6. Limitations and Trade-offs

  • Assumptions and data constraints
  • Private testing inference relies on de-anonymization prompts; some attributions could be noisy (Appendix E.4).
  • The scrape window may undercount providers that launched fewer variants in Jan–Mar 2025 (Section 7).
  • Public and provider-shared datasets exclude private battles and apply de-duplication/filters; true underlying vote streams are not available (Section 7).
  • Estimating provider data access (Figure 4) assumes that “battles ≈ API calls” and counts prompts twice per battle (two models), which is reasonable but approximate.

  • Methodological trade-offs

  • The fine-tuning study is deliberately conservative (only three mixes, no hyperparameter sweeps), so reported overfitting gains are likely lower bounds (Section 7).
  • Using LLM-as-judge for ArenaHard correlates with human preferences but is still a proxy.

  • Scope limitations

  • The work does not deeply analyze adversarial or collusive voting (e.g., vote brigading), which other studies suggest can manipulate leaderboards (Section 7; Related Work).
  • Energy/compute costs and the environmental footprint of additional variant testing are not examined.

  • Open questions

  • How large are the benefits if providers also leverage private, non-disclosed Arena-style data (e.g., logs) at full scale?
  • How sensitive are outcomes to alternative sampling or rating models (e.g., dynamic BT variants, explicit variance-aware rankings)?

7. Implications and Future Directions

  • How this changes the landscape
  • The paper reframes live leaderboards as socio-technical systems whose design choices (private testing policies, sampling, and deprecations) can materially steer outcomes—sometimes more than model innovations themselves. It argues that today’s Arena rankings partially reflect optimization to the platform’s idiosyncrasies rather than broad model quality.

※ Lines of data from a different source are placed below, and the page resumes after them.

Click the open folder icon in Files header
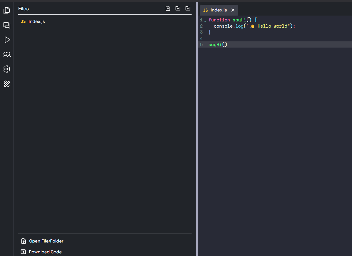The height and width of the screenshot is (256, 352). tap(188, 9)
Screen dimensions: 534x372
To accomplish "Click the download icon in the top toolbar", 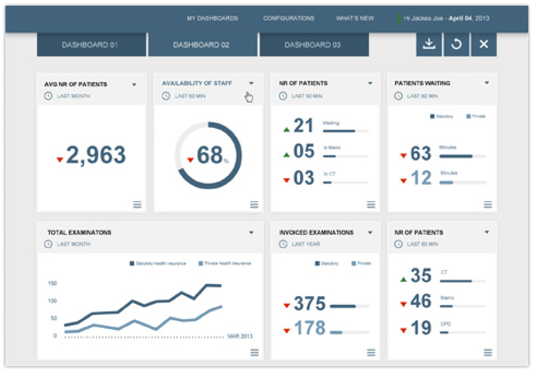I will click(x=429, y=43).
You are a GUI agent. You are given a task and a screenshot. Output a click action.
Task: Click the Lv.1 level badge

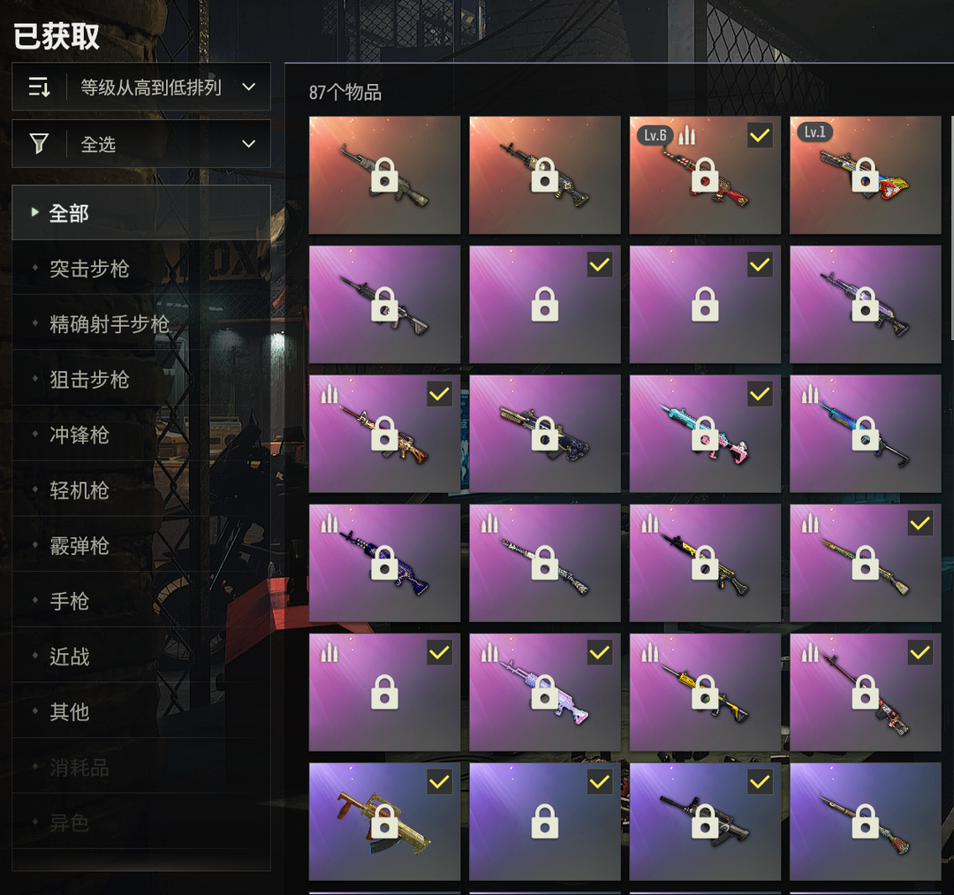pyautogui.click(x=814, y=132)
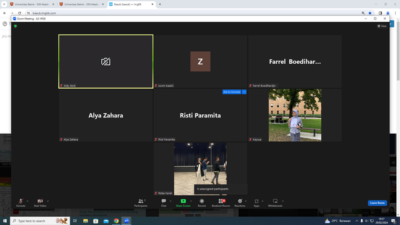Select Kaysya's video thumbnail
The height and width of the screenshot is (225, 400).
295,115
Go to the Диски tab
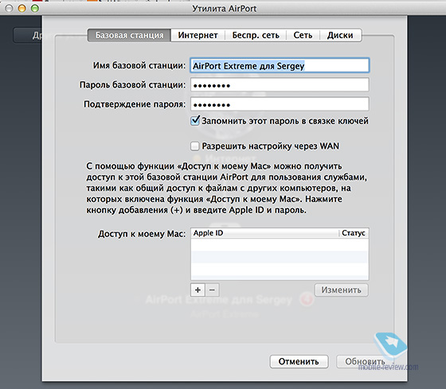446x389 pixels. pyautogui.click(x=340, y=35)
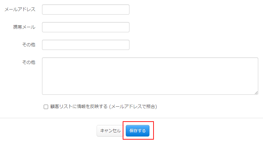The width and height of the screenshot is (263, 143).
Task: Grab the text area resize handle
Action: (256, 93)
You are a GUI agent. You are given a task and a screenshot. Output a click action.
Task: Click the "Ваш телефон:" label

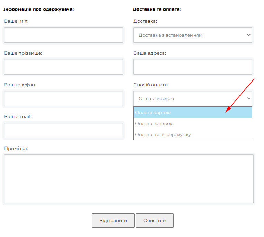20,85
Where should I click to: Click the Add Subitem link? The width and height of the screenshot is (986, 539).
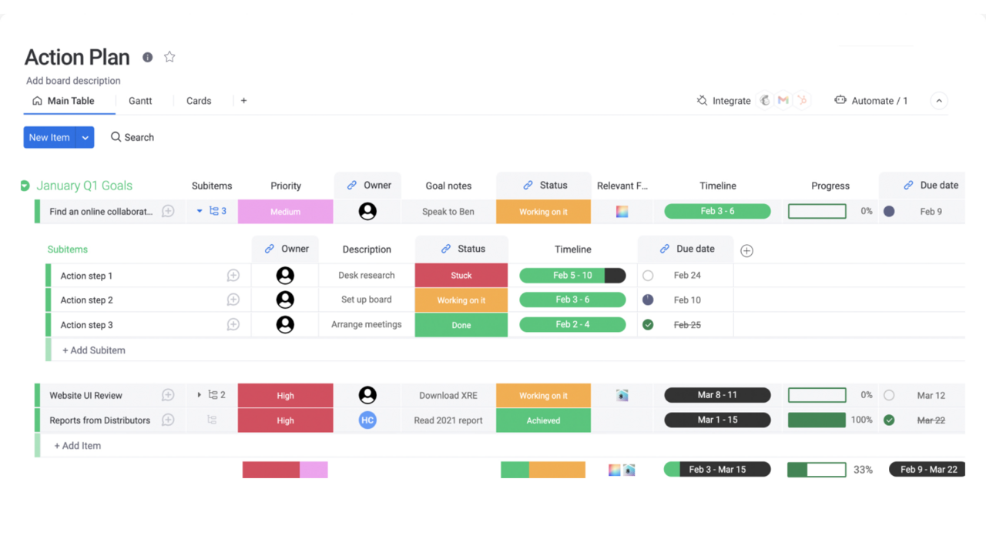94,350
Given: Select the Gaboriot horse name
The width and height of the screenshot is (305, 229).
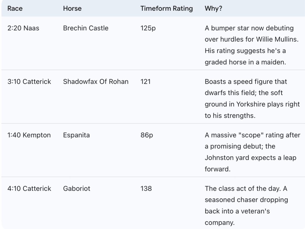Looking at the screenshot, I should pos(77,189).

  • Practical recommendations (Section “Critical Recommendations…”; Section 6)

  • Prohibit retraction: publish all private-variant results permanently to remove best-of-N bias.
  • Cap private variants per provider (e.g., ≤3 concurrently), and disclose counts.
  • Fair, transparent deprecations: stratify by license type (e.g., retire bottom 30% within proprietary/open-weight/open-source separately) to preserve graph connectivity and reduce provider-type bias.
  • Implement active, variance-aware sampling (as proposed by the Arena team in prior work) rather than ad hoc or provider-weighted sampling (Section 6; cites Chiang et al., 2024 equation).
  • Public transparency: quarterly logs summarizing models tested (including private), sampling rates, and deprecations.

  • Follow-up research

  • Design and evaluate rating systems robust to best-of-N gaming (e.g., per-provider variance caps, hierarchical models that penalize selection bias).
  • Explore graph-aware sampling that maximizes connectivity and reduces uncertainty while maintaining equitable provider exposure.
  • Systematically study adversarial voting and de-anonymization defenses in live settings.
  • Develop benchmark health dashboards (duplication, drift, concentration metrics) to monitor overfitting risk in real time.

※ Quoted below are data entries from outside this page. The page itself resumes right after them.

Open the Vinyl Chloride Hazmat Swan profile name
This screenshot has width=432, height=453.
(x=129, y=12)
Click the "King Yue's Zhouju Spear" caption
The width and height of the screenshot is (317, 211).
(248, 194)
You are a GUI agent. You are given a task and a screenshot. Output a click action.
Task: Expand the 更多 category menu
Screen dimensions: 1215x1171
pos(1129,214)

  • Downstream applications

  • More trustworthy public rankings for labs, enterprises, and regulators.
  • Fairer allocation of community-provided data and annotator effort.
  • Better model selection practices within organizations—reducing dependence on leaderboard spikes driven by selection bias.

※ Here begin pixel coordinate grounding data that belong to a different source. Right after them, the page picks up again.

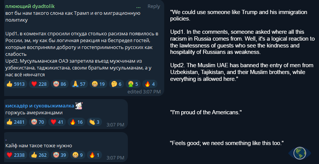Add a heart reaction showing 228
This screenshot has height=164, width=319.
pos(39,84)
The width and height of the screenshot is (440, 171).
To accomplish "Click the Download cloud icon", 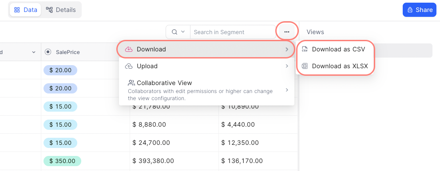I will pyautogui.click(x=128, y=49).
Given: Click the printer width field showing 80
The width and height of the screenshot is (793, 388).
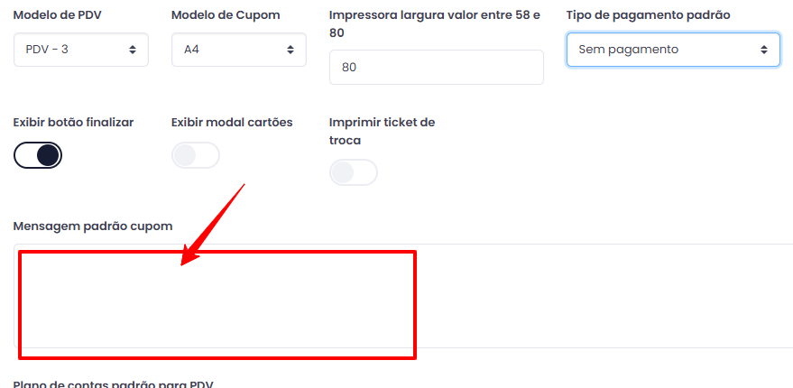Looking at the screenshot, I should (437, 67).
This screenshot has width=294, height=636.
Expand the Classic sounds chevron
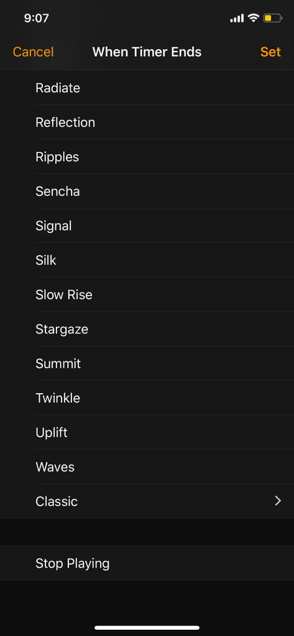pyautogui.click(x=278, y=501)
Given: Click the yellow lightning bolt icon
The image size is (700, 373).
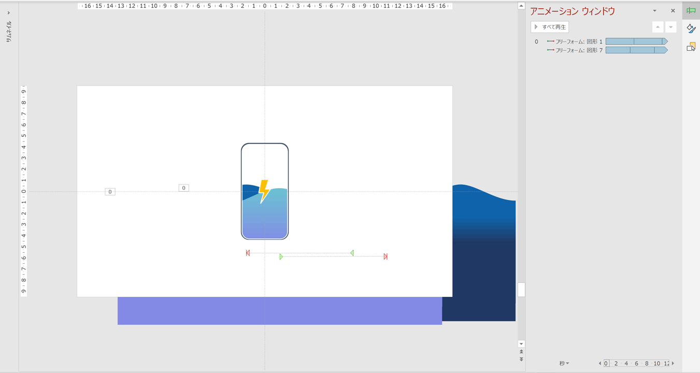Looking at the screenshot, I should (264, 191).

Bottom line: The paper shows—in theory, simulation, and practice—that current Arena mechanics allow a small group of providers to steer rankings via private best-of-N testing, high sampling exposure, and survivorship through silent deprecations. It provides concrete, actionable fixes that, if adopted, would make live leaderboards far more reliable indicators of true model quality.